Be the person you are, be happy, and have a pleasant conversation. Listen to what he has to say and if it doesn’t suit you, then you can always leave.
However, there are ways to make him regret rejecting you.
Some of those are:
- Keeping yourself busy
- Always looking great
- Talking about the past
- Showing him you are doing great without him
You can make him regret rejecting you by keeping yourself busy and doing the things you love and enjoy.
The best way to make him regret losing you is to enjoy your single life and try out new things, or the things that you wish you’d done when you were in a relationship.
These new things will boost your self-esteem and enhance your personality. You will learn how to be happy without depending on someone else.
Let him know what you are up to through some of your common friends.
You can always post pictures on social media, or invite those common friends to join you on your adventures.
You should not be surprised if he stalks your social media when he sees how great you are doing without him.
Another thing you can do is improve your physical appearance (don’t worry, you are already beautiful).
You can take that negative energy and those negative thoughts and use them as fuel to look better.
Pick yourself up and decide to be better. Join a gym and let the negative energy go away.
Make him regret losing you by looking darn cute and attractive.
Get your A-game on and dress up but keep in mind that you are not doing this for him, but for yourself.
Looking good will make you feel good, and if you accidentally see him on the street, he will definitely regret rejecting you in the first place.
Also, you can use a psychological trick to make him regret losing you.
One of them is to talk about the happy moments you had in your relationship.
Remind him of your most memorable dates or trips.
He will definitely feel guilty for rejecting you because of those memories you both shared together.
It will lead him down memory lane and think about the feelings he had when he was with you, when you two were happy.
This little psychological trick will make him regret losing you.
Sometimes, you just have to show him that you are okay.
Perhaps you are heartbroken and feeling pretty bad now, but you have to show him that you are okay.
Show him that you are doing great without him and soon you will begin to feel this way too.
Never forget how he treated you. If you treat him the same way he treated you and if you push him into the friend zone, then he will regret rejecting you.
Sometimes, whatever we do, we cannot shake the fear of rejection.

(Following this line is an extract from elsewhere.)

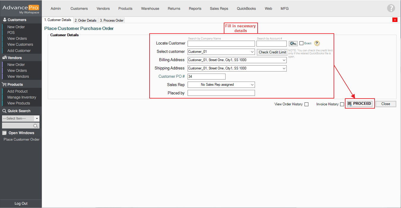Click the Customers person icon in sidebar
Image resolution: width=401 pixels, height=208 pixels.
[x=4, y=20]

When you face rejection, it is hard to keep things in perspective, but if you want to overcome that fear, that’s what you have to do.
You might sit in your room and imagine how the next guy will probably reject you too because something is wrong with you, but there isn’t.
Remember, you are an outstanding girl. You can give yourself a break from dating and focus on your general well-being.
Always have a backup plan or find some arguments against some of your fears.
You can also figure out what really scares you about rejection. Is it because you don’t want to be lonely or because your happiness depends on someone else?
Exploring what is really behind your fear of rejection can improve your mental health a lot.
Remember, rejection means that your needs did not match, and that is it.
I know that rejection will make you question whether you are attractive enough or if you are boring, but you are worthy enough of love.
You just have to build up your self-confidence and self-worth.
You have so much to offer other people, so why let one guy decide your worth?
Treat yourself to a fancy dinner, meet new people, or you can decide to write down three qualities about yourself that you most like.
If you do those things, you won’t even think about him, and you will be truly happy.
However, if you are still wondering, “Do guys ever come back after rejecting you?” then my answer is mostly YES, they do.
It just depends on how much you mean to them and whether they are ready to face the problems you had in your relationship.